Copy the items below word for word, from the line containing "700x641 pixels. How" through the line containing "(x=1229, y=1342)".

[Listing start]

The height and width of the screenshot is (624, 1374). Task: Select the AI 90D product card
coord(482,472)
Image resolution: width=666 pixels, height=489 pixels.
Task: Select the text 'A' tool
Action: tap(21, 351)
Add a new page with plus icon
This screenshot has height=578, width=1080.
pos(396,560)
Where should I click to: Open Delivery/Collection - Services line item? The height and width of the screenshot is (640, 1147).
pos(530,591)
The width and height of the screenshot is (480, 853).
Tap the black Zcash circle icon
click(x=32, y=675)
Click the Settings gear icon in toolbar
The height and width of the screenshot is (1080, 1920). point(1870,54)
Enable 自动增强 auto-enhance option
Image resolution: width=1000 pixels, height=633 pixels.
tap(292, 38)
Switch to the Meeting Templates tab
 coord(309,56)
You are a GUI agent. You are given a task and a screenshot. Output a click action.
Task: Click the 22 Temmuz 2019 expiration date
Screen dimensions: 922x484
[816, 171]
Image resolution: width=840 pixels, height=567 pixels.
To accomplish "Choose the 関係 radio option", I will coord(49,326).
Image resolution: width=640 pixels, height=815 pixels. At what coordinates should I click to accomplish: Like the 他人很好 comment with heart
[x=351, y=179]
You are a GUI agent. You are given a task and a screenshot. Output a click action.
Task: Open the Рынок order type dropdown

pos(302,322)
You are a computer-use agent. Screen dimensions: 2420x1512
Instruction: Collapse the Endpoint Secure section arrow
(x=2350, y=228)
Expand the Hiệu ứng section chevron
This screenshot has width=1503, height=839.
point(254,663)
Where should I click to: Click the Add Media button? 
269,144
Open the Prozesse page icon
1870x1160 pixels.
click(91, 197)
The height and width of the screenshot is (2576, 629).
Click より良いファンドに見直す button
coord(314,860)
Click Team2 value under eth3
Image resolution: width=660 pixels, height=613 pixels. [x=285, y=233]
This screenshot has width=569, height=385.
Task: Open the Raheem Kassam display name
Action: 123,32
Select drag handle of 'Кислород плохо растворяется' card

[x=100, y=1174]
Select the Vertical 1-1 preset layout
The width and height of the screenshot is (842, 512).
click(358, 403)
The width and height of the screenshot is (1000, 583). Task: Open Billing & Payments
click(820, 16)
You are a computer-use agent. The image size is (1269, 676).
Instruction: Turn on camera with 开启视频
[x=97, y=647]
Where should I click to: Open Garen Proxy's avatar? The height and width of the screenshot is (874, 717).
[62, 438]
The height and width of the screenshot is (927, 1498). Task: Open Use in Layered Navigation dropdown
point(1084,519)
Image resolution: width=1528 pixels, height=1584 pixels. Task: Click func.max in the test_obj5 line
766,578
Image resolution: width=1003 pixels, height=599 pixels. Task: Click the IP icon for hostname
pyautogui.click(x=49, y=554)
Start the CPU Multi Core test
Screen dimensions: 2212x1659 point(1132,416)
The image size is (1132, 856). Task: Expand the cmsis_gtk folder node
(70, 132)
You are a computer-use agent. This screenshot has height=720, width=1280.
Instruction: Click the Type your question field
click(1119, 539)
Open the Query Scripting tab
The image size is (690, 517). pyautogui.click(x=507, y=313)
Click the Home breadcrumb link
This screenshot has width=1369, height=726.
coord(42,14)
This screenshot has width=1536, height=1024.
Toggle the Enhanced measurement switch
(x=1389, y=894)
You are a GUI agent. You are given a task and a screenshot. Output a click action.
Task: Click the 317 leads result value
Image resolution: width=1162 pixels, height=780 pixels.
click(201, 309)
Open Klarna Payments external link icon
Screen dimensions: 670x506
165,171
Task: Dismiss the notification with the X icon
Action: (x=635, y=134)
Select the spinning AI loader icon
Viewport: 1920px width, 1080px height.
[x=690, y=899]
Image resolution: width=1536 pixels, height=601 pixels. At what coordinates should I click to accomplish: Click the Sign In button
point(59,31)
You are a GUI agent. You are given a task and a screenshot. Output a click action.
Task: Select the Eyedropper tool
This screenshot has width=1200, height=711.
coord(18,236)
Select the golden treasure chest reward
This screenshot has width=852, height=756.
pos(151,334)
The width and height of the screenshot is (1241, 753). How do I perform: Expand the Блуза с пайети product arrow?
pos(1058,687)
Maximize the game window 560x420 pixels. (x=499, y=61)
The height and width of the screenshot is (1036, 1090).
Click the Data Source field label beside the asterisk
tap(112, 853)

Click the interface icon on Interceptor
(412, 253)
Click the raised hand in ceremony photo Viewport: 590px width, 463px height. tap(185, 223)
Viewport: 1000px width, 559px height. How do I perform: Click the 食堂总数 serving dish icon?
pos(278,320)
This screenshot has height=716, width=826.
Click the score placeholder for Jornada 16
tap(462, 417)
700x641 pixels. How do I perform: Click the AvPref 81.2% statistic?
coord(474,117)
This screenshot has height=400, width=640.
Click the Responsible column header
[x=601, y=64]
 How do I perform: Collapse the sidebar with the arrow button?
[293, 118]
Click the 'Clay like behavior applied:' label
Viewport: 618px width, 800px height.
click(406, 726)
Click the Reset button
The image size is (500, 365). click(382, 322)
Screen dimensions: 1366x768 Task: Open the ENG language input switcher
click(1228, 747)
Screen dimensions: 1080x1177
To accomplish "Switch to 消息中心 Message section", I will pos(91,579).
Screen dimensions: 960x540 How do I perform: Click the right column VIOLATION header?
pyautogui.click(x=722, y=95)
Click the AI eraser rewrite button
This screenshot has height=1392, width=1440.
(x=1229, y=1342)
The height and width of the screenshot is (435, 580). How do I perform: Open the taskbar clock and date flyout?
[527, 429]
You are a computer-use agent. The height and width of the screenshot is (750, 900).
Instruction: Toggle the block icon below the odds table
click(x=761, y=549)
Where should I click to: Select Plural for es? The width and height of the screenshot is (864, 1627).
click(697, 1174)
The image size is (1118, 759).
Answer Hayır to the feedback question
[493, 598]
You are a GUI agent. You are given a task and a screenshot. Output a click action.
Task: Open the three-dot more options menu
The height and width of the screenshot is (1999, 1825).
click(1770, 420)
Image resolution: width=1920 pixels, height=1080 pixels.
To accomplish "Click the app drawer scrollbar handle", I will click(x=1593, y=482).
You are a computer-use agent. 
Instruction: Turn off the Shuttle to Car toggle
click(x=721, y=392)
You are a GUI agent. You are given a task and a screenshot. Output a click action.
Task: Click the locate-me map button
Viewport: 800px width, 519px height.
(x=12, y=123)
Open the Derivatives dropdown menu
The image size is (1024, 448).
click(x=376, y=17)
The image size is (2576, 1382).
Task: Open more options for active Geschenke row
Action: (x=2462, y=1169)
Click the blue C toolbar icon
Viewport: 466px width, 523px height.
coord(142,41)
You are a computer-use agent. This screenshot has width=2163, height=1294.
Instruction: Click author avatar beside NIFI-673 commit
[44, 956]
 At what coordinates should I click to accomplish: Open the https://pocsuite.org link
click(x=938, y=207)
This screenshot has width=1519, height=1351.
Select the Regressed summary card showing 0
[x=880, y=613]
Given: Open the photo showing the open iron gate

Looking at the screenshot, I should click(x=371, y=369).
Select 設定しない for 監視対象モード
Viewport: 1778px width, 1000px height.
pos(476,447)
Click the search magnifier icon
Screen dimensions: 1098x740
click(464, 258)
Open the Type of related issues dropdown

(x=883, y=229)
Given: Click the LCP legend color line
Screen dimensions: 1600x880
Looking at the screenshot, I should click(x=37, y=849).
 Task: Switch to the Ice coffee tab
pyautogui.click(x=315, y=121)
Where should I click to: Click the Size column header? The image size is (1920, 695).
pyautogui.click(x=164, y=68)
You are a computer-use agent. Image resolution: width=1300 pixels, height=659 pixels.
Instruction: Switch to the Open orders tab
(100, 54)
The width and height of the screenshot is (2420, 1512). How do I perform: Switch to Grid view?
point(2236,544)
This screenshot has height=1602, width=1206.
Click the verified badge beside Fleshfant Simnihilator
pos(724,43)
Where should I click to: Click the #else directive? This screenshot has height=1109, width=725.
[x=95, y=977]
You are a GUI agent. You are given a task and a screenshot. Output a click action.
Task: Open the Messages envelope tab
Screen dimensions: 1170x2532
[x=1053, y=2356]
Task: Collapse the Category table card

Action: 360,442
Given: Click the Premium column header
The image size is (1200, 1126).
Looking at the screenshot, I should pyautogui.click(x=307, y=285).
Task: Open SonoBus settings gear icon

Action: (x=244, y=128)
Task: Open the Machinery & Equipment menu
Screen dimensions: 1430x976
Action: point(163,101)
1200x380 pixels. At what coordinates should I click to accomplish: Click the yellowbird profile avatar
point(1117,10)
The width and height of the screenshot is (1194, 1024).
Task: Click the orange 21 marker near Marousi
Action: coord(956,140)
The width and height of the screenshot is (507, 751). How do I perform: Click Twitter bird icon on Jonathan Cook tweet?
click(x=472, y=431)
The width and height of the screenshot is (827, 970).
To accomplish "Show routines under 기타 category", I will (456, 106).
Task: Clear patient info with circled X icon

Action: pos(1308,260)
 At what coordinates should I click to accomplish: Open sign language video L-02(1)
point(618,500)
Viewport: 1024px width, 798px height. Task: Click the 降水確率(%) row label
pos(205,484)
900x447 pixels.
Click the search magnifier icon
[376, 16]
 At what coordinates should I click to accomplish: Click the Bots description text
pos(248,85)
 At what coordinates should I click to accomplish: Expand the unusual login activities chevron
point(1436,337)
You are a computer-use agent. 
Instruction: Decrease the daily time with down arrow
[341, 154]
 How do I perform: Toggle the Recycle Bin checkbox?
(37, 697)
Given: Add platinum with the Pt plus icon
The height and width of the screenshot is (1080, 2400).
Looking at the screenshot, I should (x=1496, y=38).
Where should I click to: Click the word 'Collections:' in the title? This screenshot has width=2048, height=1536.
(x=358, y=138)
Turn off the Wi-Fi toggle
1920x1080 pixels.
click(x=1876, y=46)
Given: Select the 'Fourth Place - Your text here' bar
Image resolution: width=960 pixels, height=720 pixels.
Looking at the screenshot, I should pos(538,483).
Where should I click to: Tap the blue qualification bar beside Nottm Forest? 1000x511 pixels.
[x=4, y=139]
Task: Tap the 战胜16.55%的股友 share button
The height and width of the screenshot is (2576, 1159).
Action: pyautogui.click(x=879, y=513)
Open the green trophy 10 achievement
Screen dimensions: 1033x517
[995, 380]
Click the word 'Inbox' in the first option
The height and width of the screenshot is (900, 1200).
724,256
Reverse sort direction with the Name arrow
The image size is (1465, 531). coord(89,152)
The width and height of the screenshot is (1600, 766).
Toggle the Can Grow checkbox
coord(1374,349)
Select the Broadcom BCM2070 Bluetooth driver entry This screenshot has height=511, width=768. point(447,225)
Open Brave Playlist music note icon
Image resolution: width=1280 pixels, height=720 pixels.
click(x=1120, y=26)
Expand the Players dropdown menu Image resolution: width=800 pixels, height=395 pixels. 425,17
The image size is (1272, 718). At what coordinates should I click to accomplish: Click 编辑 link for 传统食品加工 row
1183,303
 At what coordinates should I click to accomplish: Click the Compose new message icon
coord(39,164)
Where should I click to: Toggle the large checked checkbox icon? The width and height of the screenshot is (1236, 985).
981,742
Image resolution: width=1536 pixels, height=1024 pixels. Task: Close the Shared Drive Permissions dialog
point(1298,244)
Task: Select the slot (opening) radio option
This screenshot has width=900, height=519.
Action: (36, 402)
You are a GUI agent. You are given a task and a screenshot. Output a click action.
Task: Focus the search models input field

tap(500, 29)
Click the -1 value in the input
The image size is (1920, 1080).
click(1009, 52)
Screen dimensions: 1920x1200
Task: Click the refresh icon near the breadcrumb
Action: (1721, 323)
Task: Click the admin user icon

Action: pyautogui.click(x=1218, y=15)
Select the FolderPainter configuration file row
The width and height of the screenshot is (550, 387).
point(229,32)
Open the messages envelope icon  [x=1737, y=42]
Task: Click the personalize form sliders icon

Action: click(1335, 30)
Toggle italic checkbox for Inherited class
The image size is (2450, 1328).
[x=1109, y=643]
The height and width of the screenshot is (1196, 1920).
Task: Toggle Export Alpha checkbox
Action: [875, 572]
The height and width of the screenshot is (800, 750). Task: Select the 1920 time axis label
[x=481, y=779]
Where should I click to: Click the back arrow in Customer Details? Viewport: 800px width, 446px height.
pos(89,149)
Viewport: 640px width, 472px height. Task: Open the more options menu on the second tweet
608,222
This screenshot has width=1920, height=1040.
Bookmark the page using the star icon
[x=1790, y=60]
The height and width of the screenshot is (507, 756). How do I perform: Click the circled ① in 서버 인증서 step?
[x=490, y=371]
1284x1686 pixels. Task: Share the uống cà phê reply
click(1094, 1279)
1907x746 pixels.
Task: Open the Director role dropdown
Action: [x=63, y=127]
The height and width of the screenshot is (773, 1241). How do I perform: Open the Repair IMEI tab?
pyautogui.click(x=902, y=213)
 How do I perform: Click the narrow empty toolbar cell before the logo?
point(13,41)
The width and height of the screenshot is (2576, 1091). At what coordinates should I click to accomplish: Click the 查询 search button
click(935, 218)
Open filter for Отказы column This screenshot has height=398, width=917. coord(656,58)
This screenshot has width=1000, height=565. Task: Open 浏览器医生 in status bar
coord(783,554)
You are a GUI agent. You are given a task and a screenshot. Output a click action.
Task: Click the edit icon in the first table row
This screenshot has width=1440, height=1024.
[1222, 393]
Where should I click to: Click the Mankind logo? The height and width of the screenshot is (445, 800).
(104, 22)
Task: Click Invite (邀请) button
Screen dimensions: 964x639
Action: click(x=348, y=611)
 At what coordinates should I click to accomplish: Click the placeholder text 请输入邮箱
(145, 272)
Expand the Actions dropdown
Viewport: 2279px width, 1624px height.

[Listing end]

## Solution for this task
700x641 pixels. How do I perform: Click the AvPref 81.2% statistic?
coord(474,117)
This screenshot has height=400, width=640.
Click the Responsible column header
[x=601, y=64]
 How do I perform: Collapse the sidebar with the arrow button?
[293, 118]
Click the 'Clay like behavior applied:' label
Viewport: 618px width, 800px height.
click(406, 726)
Click the Reset button
The image size is (500, 365). click(382, 322)
Screen dimensions: 1366x768 Task: Open the ENG language input switcher
click(1228, 747)
Screen dimensions: 1080x1177
To accomplish "Switch to 消息中心 Message section", I will pos(91,579).
Screen dimensions: 960x540 How do I perform: Click the right column VIOLATION header?
pyautogui.click(x=722, y=95)
Click the AI eraser rewrite button
This screenshot has height=1392, width=1440.
(x=1229, y=1342)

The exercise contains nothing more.